Creely v. Ostrander

3 Bradf. 107 | N.Y. Sur. Ct. | 1855

The Surrogate.

The decedent died without leaving issue, and his will is contested by a half-sister and several nieces and nephews. In the year 1845 Mr. Engle executed a will, wherein, after providing for his wife, he gave several legacies, from one to five hundred dollars,-among his relations and connections, and then devised the remainder of his estate in trust for the establishment of a free infant school.

The will now propounded for proof, and which was executed the day of his death, gives to his wife’s sister the use of his dwelling-house and furniture, and to several relatives of his wife, $3500; to the Society for the Relief of Indigent Females, $2500; to the Greene Street Methodist Church, $500, for the benefit of the poor; and the residue of his estate, except a house and lot on Broadway reserved for “ future disposition,” in trust during two lives, for the benefit of some fifteen relatives on his maternal side. At the expiration of the term the estate is to be divided among his heirs-at-law and *111next of kin who shall then he living, in the same manner and in the same proportions as if the decedent had died intestate.

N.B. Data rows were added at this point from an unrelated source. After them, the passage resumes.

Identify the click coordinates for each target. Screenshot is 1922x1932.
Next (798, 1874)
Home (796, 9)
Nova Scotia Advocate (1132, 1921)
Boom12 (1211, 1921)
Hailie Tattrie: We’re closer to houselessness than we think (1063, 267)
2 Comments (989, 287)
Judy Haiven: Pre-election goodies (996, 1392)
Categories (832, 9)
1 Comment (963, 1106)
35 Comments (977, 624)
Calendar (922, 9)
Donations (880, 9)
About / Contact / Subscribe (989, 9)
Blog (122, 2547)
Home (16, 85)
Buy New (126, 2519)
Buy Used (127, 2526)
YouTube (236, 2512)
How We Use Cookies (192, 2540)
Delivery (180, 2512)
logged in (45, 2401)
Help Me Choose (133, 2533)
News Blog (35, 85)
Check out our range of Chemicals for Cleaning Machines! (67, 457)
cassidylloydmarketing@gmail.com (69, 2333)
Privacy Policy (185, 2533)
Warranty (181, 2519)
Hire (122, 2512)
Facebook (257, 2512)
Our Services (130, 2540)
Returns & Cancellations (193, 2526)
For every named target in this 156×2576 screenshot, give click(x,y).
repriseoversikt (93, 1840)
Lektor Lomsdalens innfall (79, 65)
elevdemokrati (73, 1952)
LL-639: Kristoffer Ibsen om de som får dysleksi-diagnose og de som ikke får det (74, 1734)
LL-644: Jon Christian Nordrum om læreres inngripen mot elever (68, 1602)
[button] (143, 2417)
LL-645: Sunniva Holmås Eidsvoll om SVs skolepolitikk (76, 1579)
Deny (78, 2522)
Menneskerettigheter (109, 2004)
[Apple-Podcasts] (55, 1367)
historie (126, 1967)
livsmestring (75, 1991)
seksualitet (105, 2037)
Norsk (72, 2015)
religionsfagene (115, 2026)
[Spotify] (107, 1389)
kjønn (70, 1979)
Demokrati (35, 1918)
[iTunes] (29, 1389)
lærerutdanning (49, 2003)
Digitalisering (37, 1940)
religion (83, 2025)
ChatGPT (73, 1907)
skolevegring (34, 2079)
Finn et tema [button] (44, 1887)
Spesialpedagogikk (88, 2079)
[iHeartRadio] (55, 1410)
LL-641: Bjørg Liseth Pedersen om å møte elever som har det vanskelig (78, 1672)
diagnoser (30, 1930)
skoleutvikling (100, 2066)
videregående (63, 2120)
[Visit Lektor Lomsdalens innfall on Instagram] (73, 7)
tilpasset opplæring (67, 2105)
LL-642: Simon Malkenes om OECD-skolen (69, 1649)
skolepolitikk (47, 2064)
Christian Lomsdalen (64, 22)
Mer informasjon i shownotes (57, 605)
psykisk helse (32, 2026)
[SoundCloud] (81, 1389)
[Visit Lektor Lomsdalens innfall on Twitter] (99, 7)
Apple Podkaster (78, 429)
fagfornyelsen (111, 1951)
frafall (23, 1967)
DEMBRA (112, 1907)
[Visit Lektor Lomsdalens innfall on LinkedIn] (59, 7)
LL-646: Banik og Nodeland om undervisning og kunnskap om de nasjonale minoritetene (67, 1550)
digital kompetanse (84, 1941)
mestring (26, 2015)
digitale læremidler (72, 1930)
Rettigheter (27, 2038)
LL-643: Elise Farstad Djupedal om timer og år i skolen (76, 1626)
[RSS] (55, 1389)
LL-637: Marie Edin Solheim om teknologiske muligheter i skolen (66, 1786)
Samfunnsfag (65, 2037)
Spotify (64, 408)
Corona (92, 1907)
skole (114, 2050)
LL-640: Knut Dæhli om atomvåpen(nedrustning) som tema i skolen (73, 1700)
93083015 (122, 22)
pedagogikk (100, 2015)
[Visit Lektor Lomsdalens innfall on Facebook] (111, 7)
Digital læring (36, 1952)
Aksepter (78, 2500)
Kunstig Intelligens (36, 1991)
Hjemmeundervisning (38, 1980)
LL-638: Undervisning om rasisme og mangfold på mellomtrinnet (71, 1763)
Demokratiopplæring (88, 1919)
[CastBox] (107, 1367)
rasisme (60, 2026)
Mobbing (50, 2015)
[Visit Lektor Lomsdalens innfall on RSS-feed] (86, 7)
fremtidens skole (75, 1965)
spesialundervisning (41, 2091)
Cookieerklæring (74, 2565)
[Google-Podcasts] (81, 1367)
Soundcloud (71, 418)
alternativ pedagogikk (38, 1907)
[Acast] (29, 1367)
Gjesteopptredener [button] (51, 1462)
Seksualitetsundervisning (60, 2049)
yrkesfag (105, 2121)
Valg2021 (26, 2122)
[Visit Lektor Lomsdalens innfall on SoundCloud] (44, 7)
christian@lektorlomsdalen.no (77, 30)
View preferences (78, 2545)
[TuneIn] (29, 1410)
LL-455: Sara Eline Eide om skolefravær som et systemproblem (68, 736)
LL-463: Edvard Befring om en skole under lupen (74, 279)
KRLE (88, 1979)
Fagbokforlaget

The decease of the testator’s wife, and the advice he received as to the invalidity of the first will, probably led to the revocation of that instrument, and the execution of a new will. The contestation on the ground of incapacity has, I think, entirely failed. Although in his eighty-fourth year of age, and enfeebled by disease, his faculties seem to have been unimpaired. The witnesses who testified to the contrary indicate no facts which satisfactorily shake this conclusion; while, on the other hand, there is evidence of the highest character in favor of his testamentary capacity. Mr. Lord, who was called in for the purpose of receiving instructions to draft the will, on the 25 th of February, 1854, had a long interview with him, in the course of which ample opportunity for judging of his mental vigor was afforded. We have the details of this conference in memoranda made by him at the time, from which it appears that the testator made a long statement of his property, and gave a list of his relatives and friends. The memorandum closes with these words: “ His mind and memory seemed wholly unimpaired.” Mr. Lord says he was careful to look into his entire capacity to make a will,” and the result was I had no hesitation in going on and drawing the old man’s will, whatever it might have been, being perfectly satisfied he possessed the requisite capacity.” It is to be observed that Mr. Lord advised the testator against the scheme of the charity contained in the first will, thinking, in consequence of the character of the proposed administration of it, that its object would not be well attained, and recommended him to dispose of his property among those having expectations from him, and those who had taken care of him.” The matter was not then decided upon, and a future meeting appointed having failed, owing to Mr. Lord’s sickness, other counsel was called in.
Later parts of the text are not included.